For most of her life Roxanne Bowman of Florence, Ore. thought of herself as a failure.
As a little girl struggling with deafness in one ear, as well as a litany of other ailments, she remembers people saying she should marry well because she wouldn't amount to anything,
Bowman was the guest speaker at the Lower Valley Christian Women's Club luncheon Monday.
As a little girl growing up in California, Bowman said she spoke with what sounded like a Boston accent due to her hearing problems.
She said she was without choice as she grew up relying on doctor to make decisions for her, as well as her parents.
In and out of hospitals, Bowman had her tonsils removed twice and her adenoids were taken out three times.
"During those early days my household was wrought with sickness," said Bowman, adding that her mother also suffered from illness.
"We lived our lives just a little bit above destitute," said Bowman. "But my mom never let us know, it was other kids who let us know."
Bowman said her father had to work two jobs just to pay the hospital bills.
Stress and illness led Bowman's mother to turn to alcohol, when Bowman was a teenager.
As she got older, Bowman expected to be able to make her own choices, but she was constantly told she made the wrong choices. As a young adult on her own, Bowman found her decision-making abilities lacking.
She fell in love with a man she hadn't met, then met him and married him.
"Twelve years later that marriage ended," she said, adding that at the time she had three little girls.
"I had a choice to work rather than go on the welfare system and I chose to work," said Bowman.
She said that her father taught her how to get a job, but not how to keep them.
"I wanted a job, but I didn't want to work," she said. "I lost just about every job I had, and I had lots of jobs."
Still raising her three little girls, Bowman decided to join what she called an alternative religious lifestyle.

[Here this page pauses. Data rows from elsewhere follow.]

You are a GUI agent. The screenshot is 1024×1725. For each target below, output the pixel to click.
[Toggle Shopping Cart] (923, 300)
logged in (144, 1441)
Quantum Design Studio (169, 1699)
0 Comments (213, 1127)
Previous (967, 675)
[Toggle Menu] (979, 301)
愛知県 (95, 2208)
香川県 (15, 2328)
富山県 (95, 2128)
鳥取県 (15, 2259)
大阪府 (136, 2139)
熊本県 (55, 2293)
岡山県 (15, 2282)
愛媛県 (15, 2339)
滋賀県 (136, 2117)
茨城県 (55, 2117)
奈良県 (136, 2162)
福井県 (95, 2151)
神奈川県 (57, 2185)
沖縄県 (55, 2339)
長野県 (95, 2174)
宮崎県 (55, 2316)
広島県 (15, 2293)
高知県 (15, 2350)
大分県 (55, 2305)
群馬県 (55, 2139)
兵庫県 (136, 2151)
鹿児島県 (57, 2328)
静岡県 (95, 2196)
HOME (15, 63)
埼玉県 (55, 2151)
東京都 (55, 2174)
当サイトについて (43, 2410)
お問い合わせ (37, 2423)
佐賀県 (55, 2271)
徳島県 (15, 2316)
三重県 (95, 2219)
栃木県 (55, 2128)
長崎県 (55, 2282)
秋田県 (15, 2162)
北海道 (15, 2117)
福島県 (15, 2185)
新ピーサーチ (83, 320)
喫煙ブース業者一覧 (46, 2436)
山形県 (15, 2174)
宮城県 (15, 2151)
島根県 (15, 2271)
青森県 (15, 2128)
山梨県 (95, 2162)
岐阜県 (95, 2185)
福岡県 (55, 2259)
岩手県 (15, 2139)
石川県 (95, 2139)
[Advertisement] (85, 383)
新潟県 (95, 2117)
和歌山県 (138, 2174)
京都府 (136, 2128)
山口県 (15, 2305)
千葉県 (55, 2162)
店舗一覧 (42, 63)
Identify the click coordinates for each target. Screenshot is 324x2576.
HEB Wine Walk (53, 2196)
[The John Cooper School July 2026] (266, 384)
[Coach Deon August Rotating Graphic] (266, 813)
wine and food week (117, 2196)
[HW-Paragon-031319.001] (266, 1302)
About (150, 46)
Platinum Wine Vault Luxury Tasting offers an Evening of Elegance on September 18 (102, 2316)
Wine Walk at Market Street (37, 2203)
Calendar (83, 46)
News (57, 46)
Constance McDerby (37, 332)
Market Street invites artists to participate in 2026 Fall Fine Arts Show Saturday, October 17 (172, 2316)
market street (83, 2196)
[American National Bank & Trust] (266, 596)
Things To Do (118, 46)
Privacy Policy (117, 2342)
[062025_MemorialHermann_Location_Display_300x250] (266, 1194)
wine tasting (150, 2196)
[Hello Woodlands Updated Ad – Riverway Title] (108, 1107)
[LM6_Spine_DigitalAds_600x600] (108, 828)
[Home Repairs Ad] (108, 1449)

She said as one living on the edge of the rock and roll era and the hippie era, in the religious lifestyle she chose she turned to alcohol and drugs.
"I made some really stupid, doozy choices," she said.
Looking for love, Bowman said she met a man who was the first person who ever told her she was worth anything.
"I thought it was due to all the mystical practices I was into," she said.
She tried to draw him into her lifestyle, but he gave her a choice. "He said, you can either have a beginning relationship with me and we're going to church or I'm out of here," said Bowman.
Making failing choice after failing choice, she said she decided it was better to give up the lifestyle she was living and risk going to "some lame church" because the man was someone who truly cared for her.
She said that she had thought that other people making choices for her was wrong, but added that sometimes we need someone to make our choice.
Bowman said she had been living a selfish life that was all about her, not her daughters or anyone else in her life.
"I believed if it feels good, do it," she said.
She said she didn't think God loved her at all, but she added she was more scared of losing this man who loved her.
After her first time attending church, Bowman didn't plan on going back, but a couple weeks later she was back sitting in the pews.
She began to listen to the message being preached and after a few weeks she gave herself over to God, who was, in turn, setting her free from death.
"For the first time I felt just a glimmer of hope," she said. "I found my heart was stronger each day."
She was letting the true teaching of God's word guide her.
"Living life without God in my life I made wrong choices," said Bowman.
Before, she said she lived a life much like a butterfly fluttering from boyfriend to boyfriend, became involved with an adverse religious group, as well as drugs and alcohol.
"Anything I did on my own efforts was in my way," she added.
Without Jesus, Bowman realized she was separated from God.
"I was rejecting his free gift of life," she said.
Accepting Jesus, Bowman felt renewed after a life of living her own way and facing serious physical and mental consequences.
"I felt as if I had been renewed," she added.
After becoming a Christian, Bowman realized that the man who had brought her to church was not the man God had in mind for her. She later met and married her husband Vernon, whom she has been married to for 24 years.
With God, not all of life has been easy, but she has made a choice in her attitude and how she responds to life's bumps.
When her daughters became teenagers her ex-husband fought for custody and took her daughters away one at a time. Two years ago she learned she had a brain tumor in one-third of her brain.
She said that with her brain tumor there were three ways that God could have handled the situation. She could have surgery, be healed by God or He could "take me home," she said.
"I was OK with any of them," Bowman added.
Bowman went through surgery, and has found peace and joy in life, something she said was unforeseen as a child.
"When you give your life over to him He brings you peace and He brings you joy no matter what may come up," she added.